(初出:19/09/11)
元号変われど、負の遺産・・・
駐禁の反則金を支払わないと送付されてくる、放置違反金の納付書。
この「放置違反金」の滞納は、平成の頃から問題視されていましたが、令和になっても解決していません。
19年7月、つぎのような報道がありました。
『神奈川県警は11日、違法駐車車両の放置違反金を多重に滞納していた県内15法人に対し、事業所の捜索差し押さえなどを実施した結果、95件の違反について計約165万円を徴収したと発表した。』
『県内の未納違反金は2018年度末時点で、約5億7600万円(約4万3千件)に上る。同課によると、捜索を受けた法人の中には「警察が差し押さえまでするとは思わなかった」として、捜索時などに自主的に納付に応じたケースもあった。』
出典:カナロコ by 神奈川新聞 19/07/11 (https://www.kanaloco.jp/)
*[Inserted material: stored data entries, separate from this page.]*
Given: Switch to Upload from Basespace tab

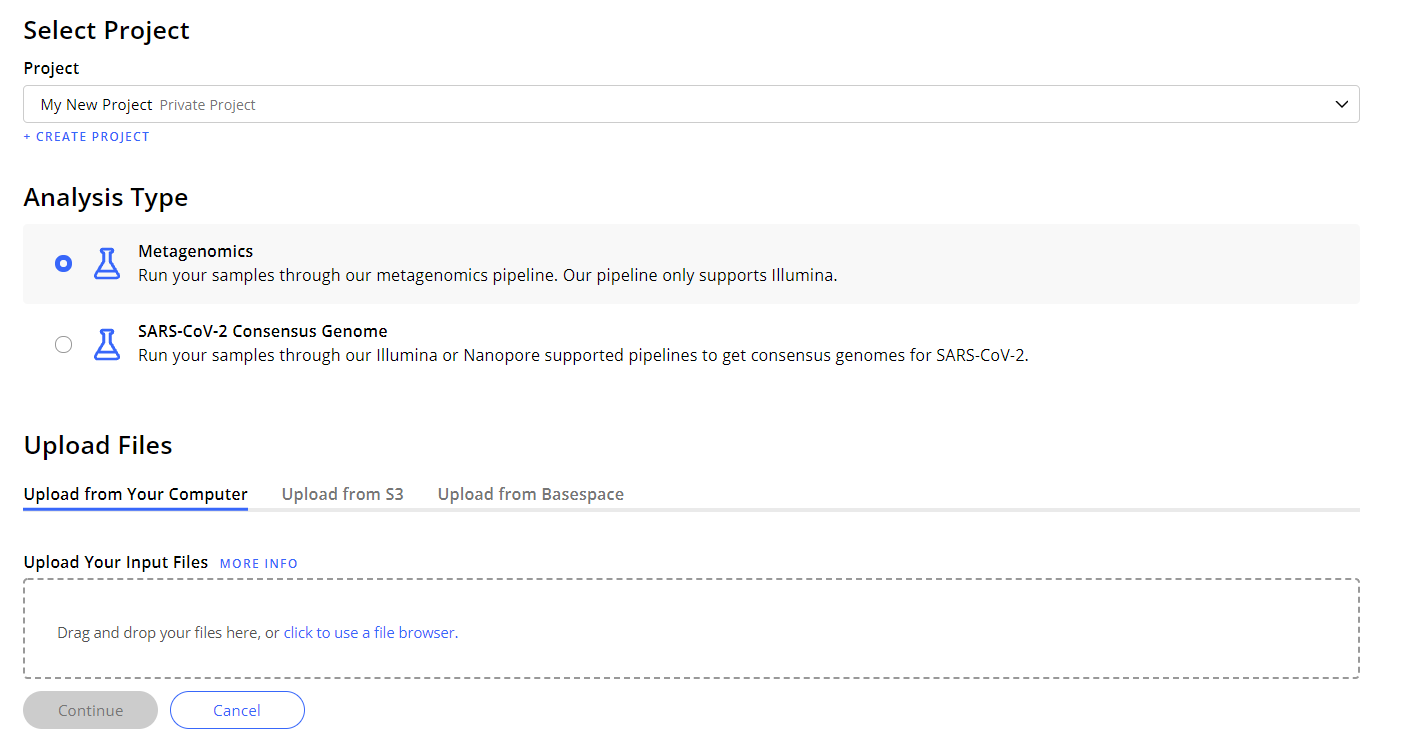Looking at the screenshot, I should pos(531,494).
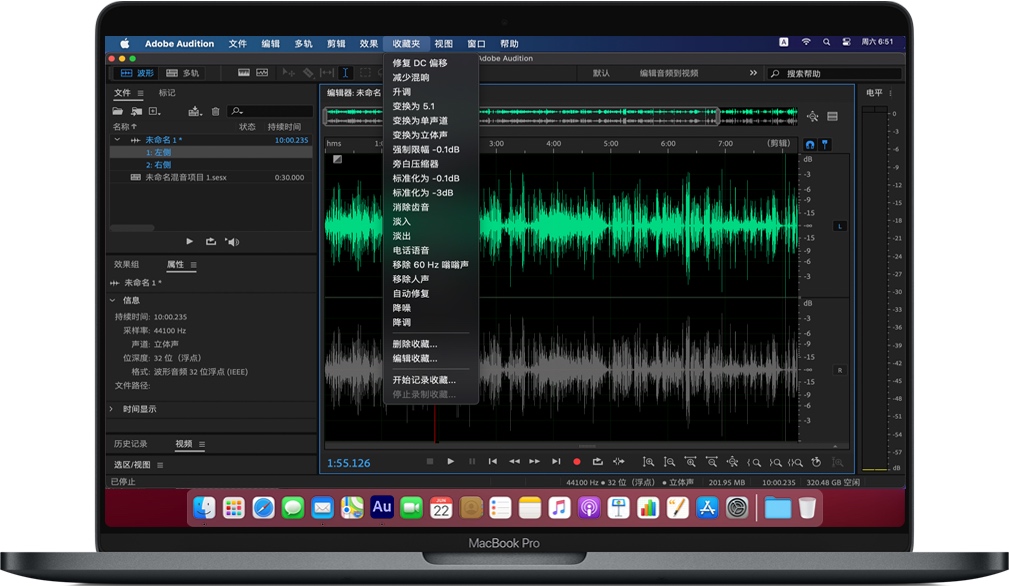Click the Record button
1009x586 pixels.
click(575, 461)
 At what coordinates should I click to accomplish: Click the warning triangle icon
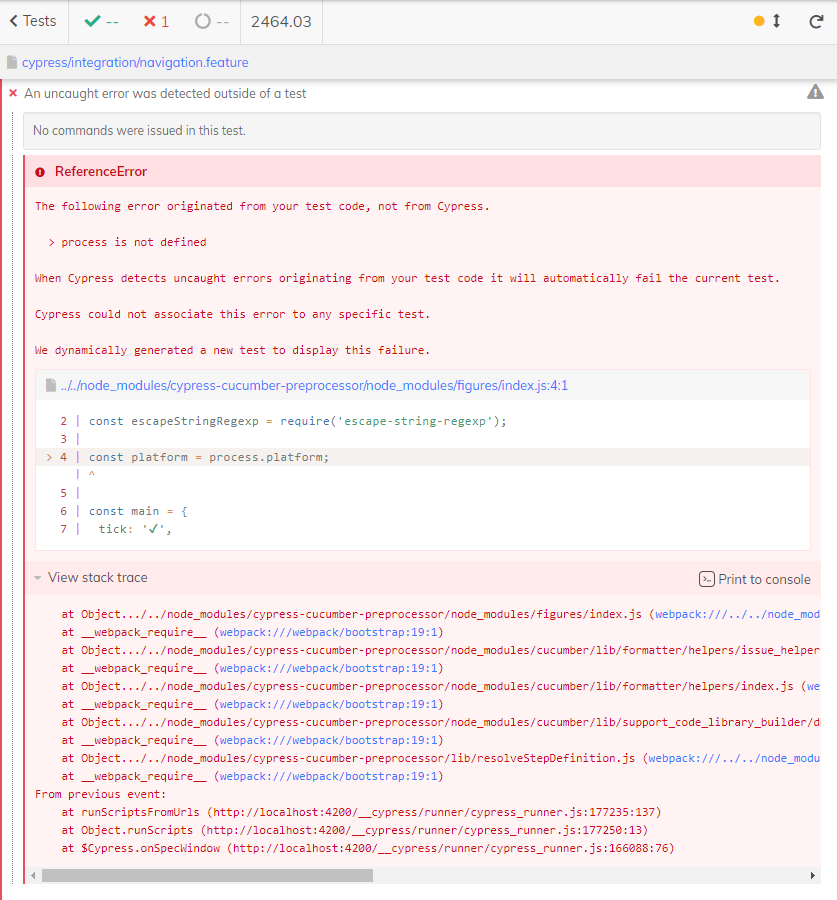point(815,92)
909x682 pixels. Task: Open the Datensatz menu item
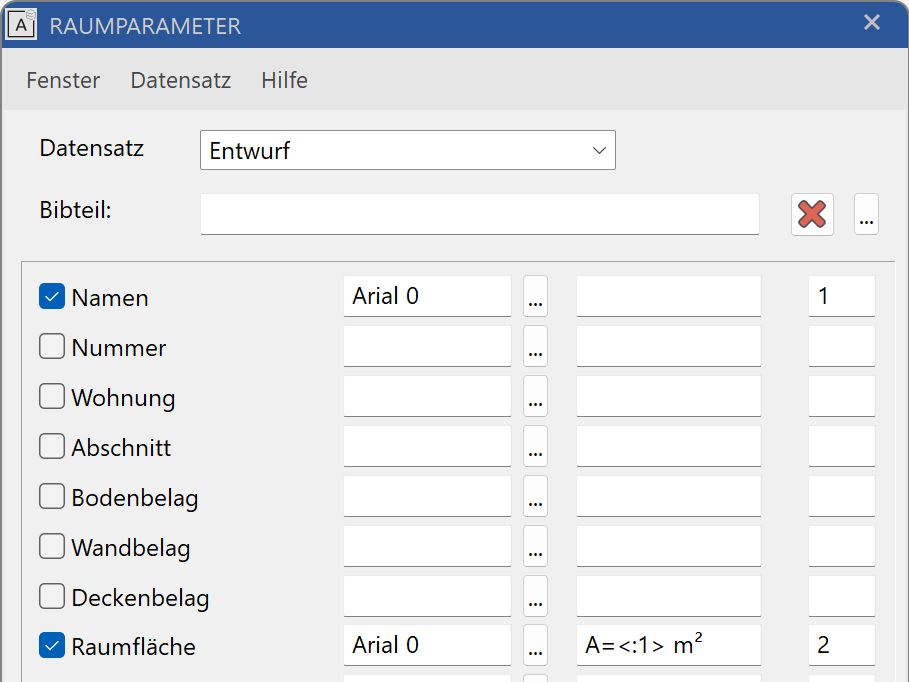[180, 80]
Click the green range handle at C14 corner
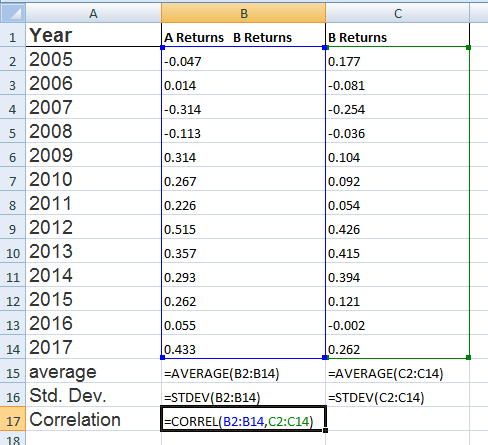 [x=468, y=357]
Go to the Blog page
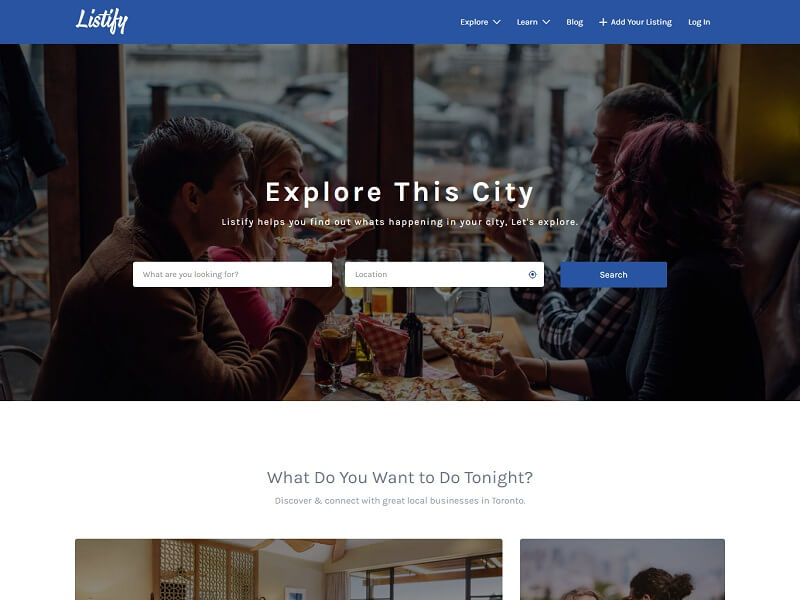Viewport: 800px width, 600px height. click(574, 22)
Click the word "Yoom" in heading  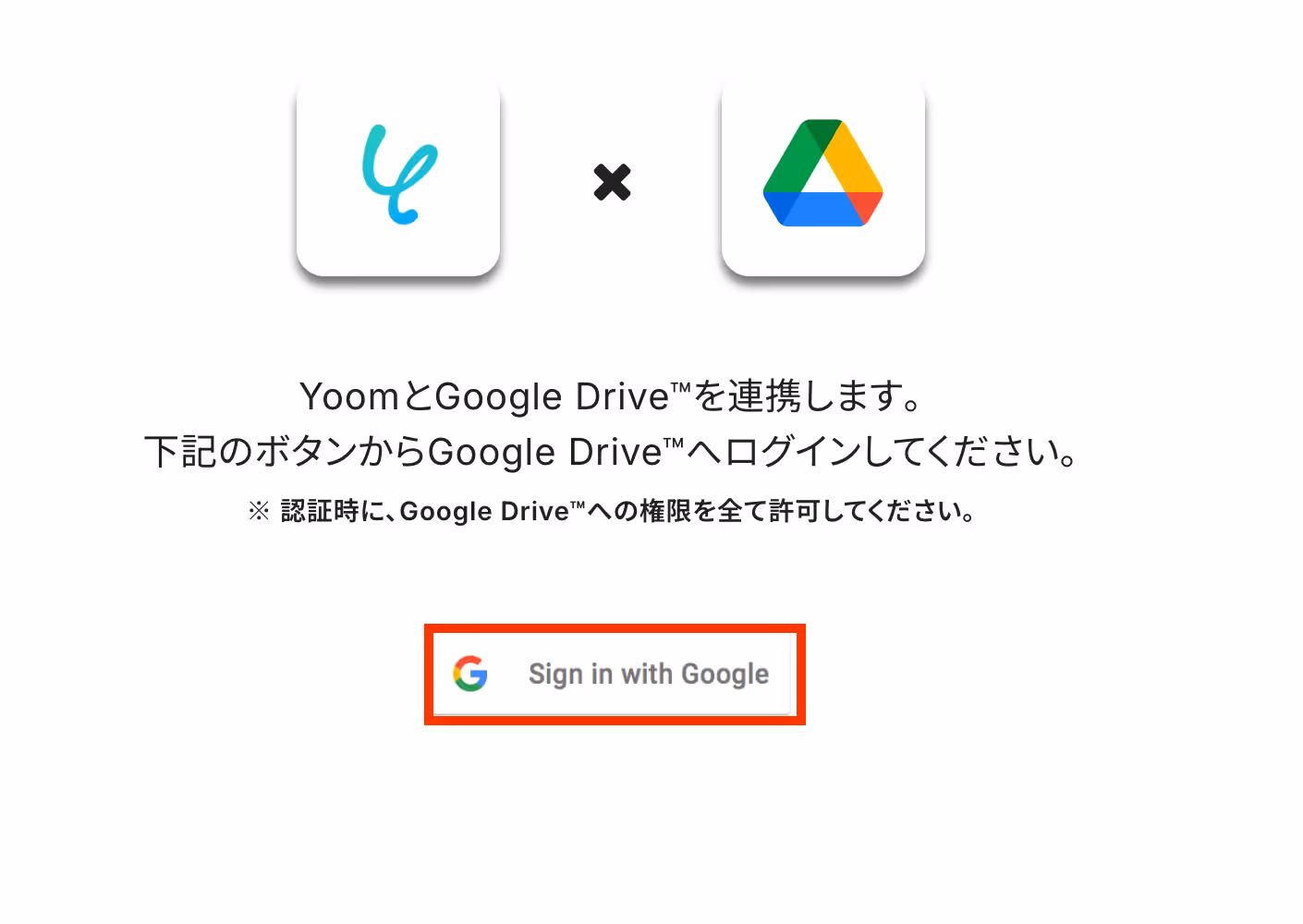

4万件以上の未納、滞納額5億以上に対し165万円の徴収・・・
解決するどころか、むしろ膨れ上がっています。
じつは、「駐車監視員」制度が導入される前年2005年に、反則金支払いを免れた、いわゆる「逃げ得」は、駐禁をとられた件数の27%にものぼっていました。
いくら「駐車監視員」が駐禁を確認してきても、「放置違反金」が納付されないと、この「逃げ得」が復活してしまいます。
ただ、自治体も、手をこまねいているばかりではありません。
すこしまえになりますが、2012年、つぎのような記事がありました。
『愛媛県警交通指導課は10日、駐車違反金を長期間滞納していた今治市内の60歳代女性の乗用車を差し押さえ、計8万1000円を全納させたと発表した。同課によると、違反金の滞納を理由とした差し押さえは全国で4例目という。同課によると、女性は2007年2月~10年8月、5回にわたって今治市内の市道で駐車違反が確認されたが、100回に及ぶ電話や訪問による催促を無視して違反金を納付しなかったという。』
出典:読売新聞ウェブサイト 12/02/11 (https://www.yomiuri.co.jp/)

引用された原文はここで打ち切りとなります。